Thank you Devon and Vladimir for starting this thread.  We (AddThis) 
have been struggling with gmetad performance and stability for a while 
and I'm personally excited to see the focus here.  I'll explain briefly 
how we are using ganglia for context and then have inline comments.

We have two data centers each with over a dozen clusters.  Each of these 
clusters are polled by a gmetad that does not store any rrds (only used 
for alerting) and one that writes out rrds & satisfies queries gweb. 
There is also a "grid" gmetad that polls DC1 and DC2's gmetad and writes 
out a copy of RRDs for all data centers at somewhat less granularity. 
This is used instead of federation so when a DC goes down we still have 
access to it's metrics so we can figure out what happened.  I believe 
this is called "non-scalable" mode or something like that.

Each "grid" gmetad is also forwarding all of it's metrics to a graphite 
instance.  Between the two DCs we currently have about 620k metrics. 
Our primary problems are around gmetad hanging and no longer polling a 
cluster, and gaps in graphs (particularly by the time the metrics get to 
graphite).  Since the gaps show up on large monitors with dashboards 
they cause a lot of complaints.

On 12/06/2013 03:36 PM, Vladimir Vuksan wrote:
> The Ganglia core is comprised of two daemons, `gmond` and `gmetad`. `Gmond` is
> primarily responsible for sending and receiving metrics; `gmetad` carries the
> hefty task of summarizing / aggregating the information, writing the metrics
> information to graphing utilities (such as RRD), and reporting summary metrics
> to the web front-end. Due to growth some metrics were never updating, and
> front-end response time was abysmal. These issues are tied directly to 
> `gmetad`.
>

Were these failures totally random or grouped in some way?  (Same 
cluster, type, etc).


> In our Ganglia setup, we run a `gmond` to collect data for every machine and
> several `gmetad` processes:
>
>    * An interactive `gmetad` process is responsible solely for reporting 
> summary
> statistics to the web interface.
>    * Another `gmetad` process is responsible for writing graphs.


Are these two gmetad process co-located on the same server?  I think 
this is an interesting option that I at least was not aware of.

Did you go with this setup to alleviate the problems described above or 
for other reasons?

> Initially, I spent a large amount of time using the `perf` utility to attempt 
> to
> find the bottleneck in the interactive `gmetad` service. I found that the hash
> table implementation in `gmetad` leaves a lot to be desired: apart from very
> poor behavior in the face of concurrency, it also is the wrong datastructure 
> to
> use for this purpose. Unfortunately, fixing this would require rewriting large
> swaths of Ganglia, so this was punted.

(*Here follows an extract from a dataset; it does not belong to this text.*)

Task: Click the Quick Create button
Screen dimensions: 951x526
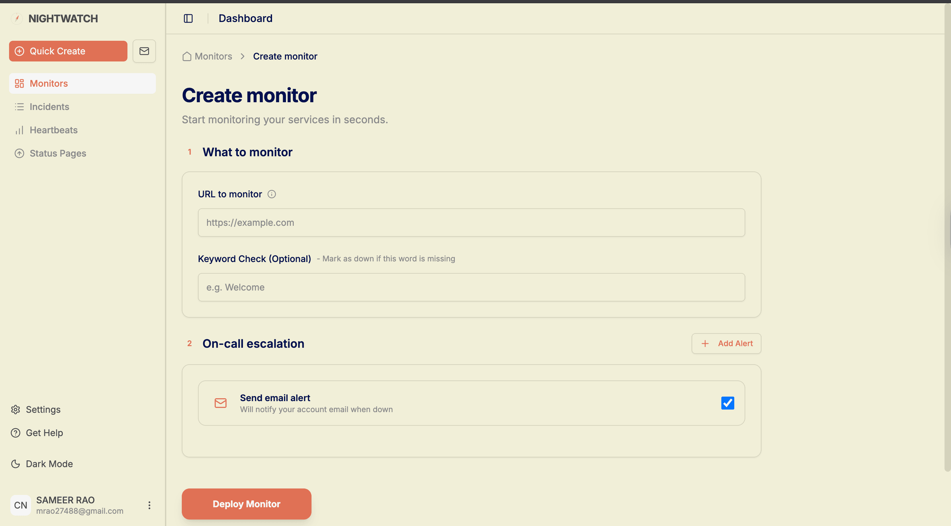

Instead, Vlad suggested we simply 
> reduce
> the number of summarized metrics by explicitly stating which metrics are 
> summarized.

I strongly suspect a lot of blame should fall on the hash table.  I 
think it's likely the cause of the hangs we have observed in 
https://github.com/ganglia/monitor-core/issues/47 and Daniel Pocock has 
seen problems with it as far back as 2009.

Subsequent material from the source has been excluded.